Было уже далеко за полночь. Звезды, перекочевав на другую половину неба, тепло и ласково глядели на землю. Маленькая звезда-непоседа опять предпочла холодной бездне листву тополя и играла в ней, словно веселая живая искорка. Я не сомневался, что мне поручено оберегать сон и жизнь Аделы, на которую покусилась смерть, но я остановлю, я прогоню ее.
Температура упала. Но, быть может, так и бывает при этой пока еще неведомой болезни… От одного этого предположения меня прошиб холодный пот и так заколотилось сердце, что куда там мои первоначальные треволнения…
Светает. Волнение утомило меня, утомилось и само. Теперь все вокруг бесцветно, сыро, холодно. Ветерок, не с гор, а наш здешний деревенский, без определенного направления, потихоньку шелестит листьями.
В семь часов меня позвали к Аделе. Она проснулась и лежала очень бледная, с усталыми, будто невидящими, глазами, без привычного для меня ласкового сияния. Температура почти нормальная.

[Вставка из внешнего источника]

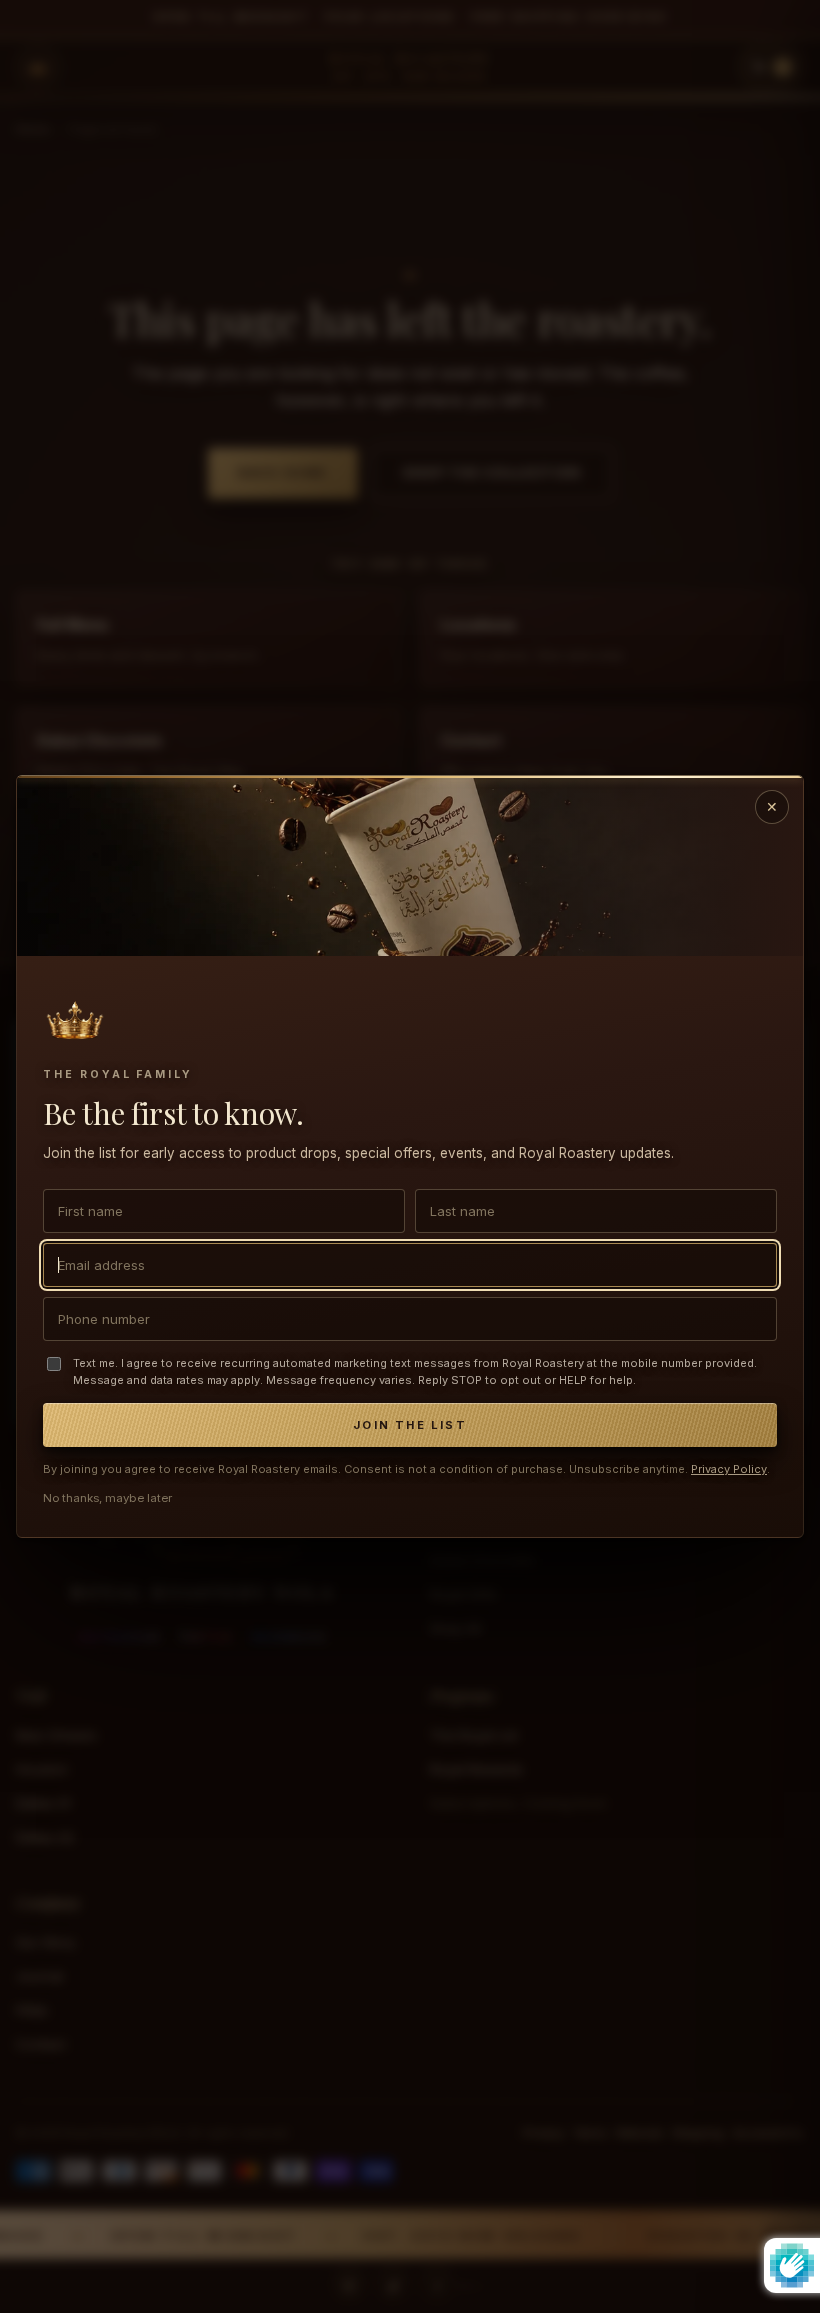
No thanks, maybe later (107, 1498)
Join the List (410, 1425)
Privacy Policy (729, 1469)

Пришло в норму и все остальное, все вернулось опять на свои привычные места: я перестал быть врачом, и Адела при моем приближении натянула одеяло до самого подбородка, молчаливая, серьезная, глядящая в пустоту. Я коротко справился о самочувствии, спросил, хорошо ли она спала. Она солгала, что великолепно. Предписывая ей режим (как все-таки смешон со своими предписаниями врач, этакий помощник природы, вроде мухи-пахаря из басни), я разрешил ей, если захочет, встать и одеться, но не переутомляться и не слишком много двигаться.
Два часа спустя, которые нелегко мне дались, но все же помогли опамятоваться, я вернулся. Адела сидела в плетеном кресле в гостиной, и лиловые обои подчеркивали бледность ее осунувшегося лица. Она уже чуть похорошела, но была еще такой некрасивой, и я так любил ее, так ею любовался после моих слепых лихорадочных тревог, когда мне казалось, что я теряю ее безвозвратно.
Еще секунду назад, глядя на нее и больше не сомневаясь, что опасность миновала, я был несказанно счастлив, но вот уже снова болен тоской, тоской ничуть не менее мучительной, чем недавняя тревога, внушенная страхом и жалостью. Тоской меня мучает все: ее спальня, ее кружева и ленты, ее покорность и шелковистость кожи, о которой я вспомнил только сейчас. Для врача она была так несущественна, для одержимого сделалась наваждением — атласная, когда пылала, и бархатистая, сделавшись прохладной, — она трепетала сейчас под моими пальцами, в моем мозгу, в моем сердце. Мучила меня и ее неожиданная некрасивость. Утомленное, погасшее лицо, вялые движения, словно после страстной бессонной ночи, волновали меня столь же ощутимо, как и утром, когда мы уезжали в Варатик; я жалел ее, я тосковал по ней, беспомощной она делалась мне еще ближе и казалась достижимой. Эта вялость после ночного жара, эта усталость и томность лихорадили мое воображение, возвращая и наводя мысли на что-то очень конкретное, почти осязаемое.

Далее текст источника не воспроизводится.